TLC: I’m not sure why. It’s just another role that women haven’t been dominating—there’s not a lot of women producers and MDs. It seems to be the one area that has felt not quite as welcoming, but I don’t know if it’s even on purpose. Jobs haven’t really come to me in the way I thought they might, based on my accomplishments in that area. People sometimes still feel like they expect guys to be in control of the band. But things happen on their own time. The biggest thing is, the more I do, the more I experience I get and want to do it even more.
UCP: Anything you’d like to share about upcoming projects?
TLC: Well, I probably don’t want to share too much, because they’re not formulated yet, but I’m working on a couple of different things. I’m working on a project with some of the younger, hot musicians in New York in new jazz, which I really like—jazz that’s infused with whatever they like, be it indie rock or classical music or hip-hop.

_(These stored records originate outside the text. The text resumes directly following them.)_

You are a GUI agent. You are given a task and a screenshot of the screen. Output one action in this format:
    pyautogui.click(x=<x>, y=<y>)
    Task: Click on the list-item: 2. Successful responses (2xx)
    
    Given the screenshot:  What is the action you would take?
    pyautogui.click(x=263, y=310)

That whole frontier is very exciting to me.
I’m trying to start on a project with one of the singers from the Mosaic Project—that’ll be a little more jazz, R&B. There’s also a project I’m looking to produce, but it’s not finalized yet, so I shouldn’t talk about it!
The one thing I can talk about is MD work. I’m doing a big show at the Hollywood Bowl in September, so I’m working on that music now. It’s a tribute to Dinah Washington, Lena Horne, and Eartha Kitt, and the vocalists are Patti Austin, Judith Hill, Dee Dee Bridgewater, and Ledisi. We really hope to do more shows with this tribute, because the singers can be a revolving door, somewhat.
UCP: Jazz runs in the family: as we discussed, your grandfather played the drums, and your father is a saxophonist. You yourself have a 10 year old son now. Has he shown any interest in carrying on the family tradition?
TLC: No, not as of yet! [Laughs] Sometimes people get into that stuff a little bit later. It’s cool if he does, but if he doesn’t, that’s okay, too. These days, there are so many possibilities in life, and although art’s an important part of it, there are so many other things. It’s all out there for him, so as long as he finds his passion, I’m okay with whatever that is.